Geschrieben am 17.10.2019 von:
Auf der Zwischenkonferenz der unabhängigen Datenschutzaufsichtsbehörden des Bundes und der Länder haben sich die Experten mit der Entwicklung eines neuen Bußgeldmodells befasst. Dabei handelt es sich um ein mehrstufiges Verfahren, in das verschiedene Parameter von Unternehmensumsatz bis Schwere des Datenschutzverstoßes einbezogen werden.
Ein erster Überblick
Bei der Bemessung eines Bußgelds sollen 5 Schritte durchlaufen werden: zunächst wird auf Basis des Umsatzes der zu zahlende Tagessatz errechnet. Anschließend wird der Ausgangsschweregrad erfasst, um einen Multiplikationsfaktor für den Tagessatz zu ermitteln. Dieser beträgt mindestens 1 und kann auf über 14,4 steigen.
Danach wird die Tatschwere anhand der Art und Weise des Verstoßes ermittelt. Als nächstes bewerten die Behörden die sonstigen relevanten Bußgeldbemessungskriterien des Art. 83 Abs. 2 DSGVO. Abschließend wird geprüft, ob noch weitere, bislang unbeachtete, erschwerende oder mildernde Umstände vorliegen. Erst dann wird die Höhe des Bußgeldes festgesetzt.
Schritt 1: die umsatzbasierte Ermittlung des Tagessatzes
Zur Verhängung von Bußgeldern nach Art. 83 Abs. 2 DSGVO wird zuerst ein Grundwert gebildet. Dieser dient als Ausgangspunkt für spätere Berechnungen und ergibt sich aus dem Gesamtumsatz des Vorjahres geteilt durch 360. Das Ergebnis ist der sogenannte Tagessatz.
Beträgt der Umsatz eines Unternehmens weniger als 500 Millionen EUR, so wird dieser nicht zur Berechnung des Tagessatzes herangezogen. Stattdessen erfolgt eine Zuordnung in eine bestimmte Größenklasse. Um daraus den korrekten Tagessatz zu ermitteln, wird der durchschnittliche Jahresumsatz der entsprechenden Größenklasse zur Hand genommen und durch 360 geteilt.

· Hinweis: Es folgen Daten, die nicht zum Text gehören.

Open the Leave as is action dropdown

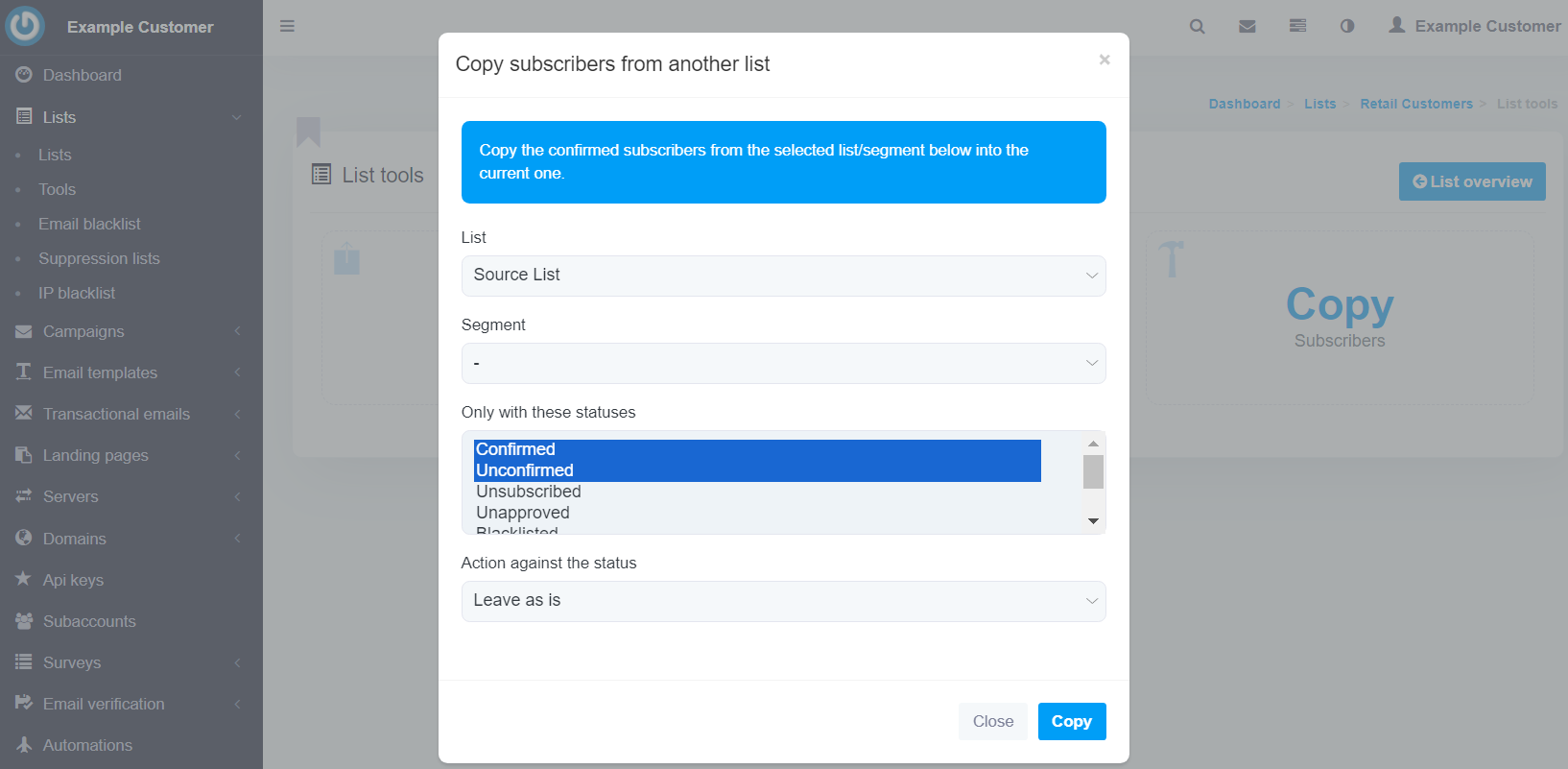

Schritt 2: Der Multiplikationsfaktor
Im darauffolgenden Schritt wird die Ausgangsschwere des Verstoßes ermittelt und anhand dessen ein Faktor festgelegt, mit dem der Tagessatz multipliziert wird. Dieser Faktor liegt je nach Schwere des Verstoßes zwischen 1 und 14,4. In Ausnahmefällen kann dieser Faktor von 14,4 sogar überschritten werden. Unterteilt ist das Ganze in 5 Kategorien:
- Leichter Verstoß: Faktor 1 bis 4
- Mittlerer Verstoß: Faktor 4 bis 8
- Schwerer Verstoß: Faktor 8 bis 12
- Sehr schwerer Verstoß ohne Höchstfaktor: Faktor ab 12
- Sehr schwerer Verstoß mit Höchstfaktor: Faktor 12 bis 14,4
Entscheidend für die Einordnung in die jeweilige Gruppe soll neben Art. 83 Abs. 4, 5 und 6 DSGVO vor allem der Unrechtsgehalt der Tat sein. Letzteres bedeutet, dass eine fälschlicherweise versendete Werbe-E-Mail weniger schwerwiegende Sanktionen als der unberechtigte Weiterverkauf von personenbezogenen Daten zur Folge hätte.
Für Unternehmen, deren Jahresumsatz die 500 Millionen EUR-Marke überschreitet, ergibt sich eine Bußgeldbegrenzung aus der DS-GVO. Laut der Datenschutzkonferenz entsprechen die Faktoren 7,2 und 14,4 den in Art. 83 Abs. 4 und 5 DS-GVO festgelegten Obergrenzen von 2 beziehungsweise 4 Prozent des Jahresumsatzes. Diese Werte dürfen bei der Berechnung eines Bußgelds nicht überschritten werden, weil das den von der DS-GVO gesetzten Rahmen sprengen würde.